Although it’s become known as a company that can do some pretty incredible things, such as immersing visitors to the Wizarding World of Harry Potter in that land of make-believe, Orlando, Fla.-based Technomedia Solutions owner John Miceli knew it could do better.
The problem, as is usually the case, was financial.
It’s not that Technomedia was struggling to pay its bills, but it didn’t have the capital or manpower to take on some of the really big projects Miceli knew it could handle if given the chance.
That’s why he’d been “weighing our options” for the last year or so “on the ways to get Technomedia to that next level.” Enter Mood Media Corp. [http://www.moodmedia.com/ ] of Toronto, which had been looking for an A/V integration arm and was familiar with Technomedia’s work from projects on which they’d collaborated in the past.
Miceli and Mood Media CEO Lorne Abony started talking in earnest late in 2012 and about six weeks later, on Christmas Eve morning, Mood Media acquired the assets of Technomedia Solutions and its sister company, GoConvergence, for about $23 million.

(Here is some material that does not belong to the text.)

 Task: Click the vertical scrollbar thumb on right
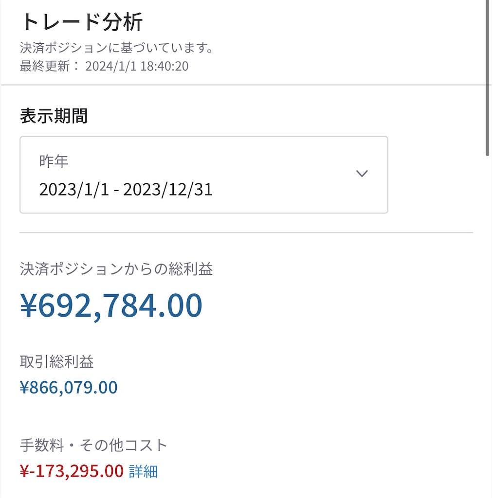click(x=487, y=78)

“We’ve been very focused ever since. We’ll probably celebrate at some point,” says Miceli with a laugh.
Mood Media may also make another payment to Technomedia in 2014, depending on the growth of its new assets.
“We realized we shared a lot of the same visions for growth and expansion and we could help each other get where we wanted to be,” says Miceli. “Mood is great, solid company, financially sound, all that. What we bring to them is an added level of capabilities they can offer their clients. We bring them an incredible opportunity to provide a more complete group of services.”

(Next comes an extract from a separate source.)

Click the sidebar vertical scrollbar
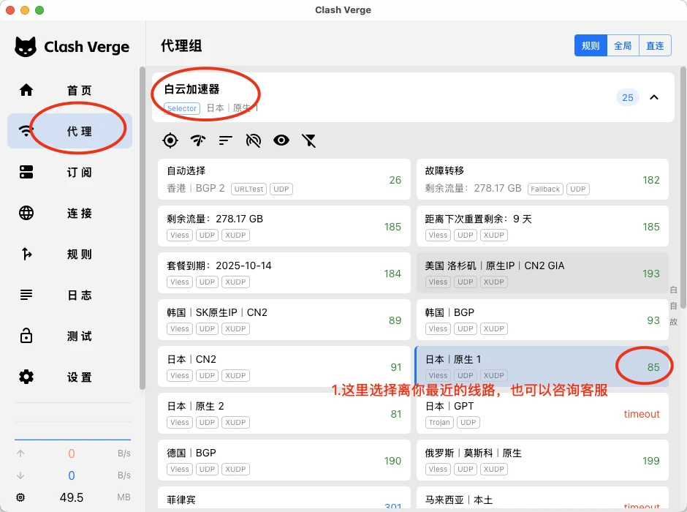The image size is (687, 512). pos(143,228)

Technomedia’s work is primarily in the theme park, restaurant and retail markets, although it dabbles in several others too. Among its customers are Abercrombie & Fitch, the Hard Rock Cafe chain and Cirque du Soleil. Mood Media focuses largely on creating an in-store experience for retail shoppers, through audio, visual and scent stimuli.

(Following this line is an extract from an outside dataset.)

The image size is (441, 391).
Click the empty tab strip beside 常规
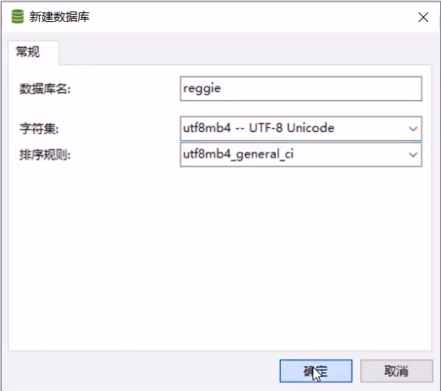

There are no plans for Technomedia to change its name, says Miceli, noting its “reputation” precludes that sort of change at this point. Staffers reached out to key clients after the deal to assure them the move was made as a way to grow the business and help them, he says.
“It’s all about growth and development and trying to do more for the clients we have as well as bringing in new ones,” says Miceli. “We’re looking at it as business as usual plus. It gives us an open opportunity to do more for our clients. It wasn’t going to be easy for us to organically expand.”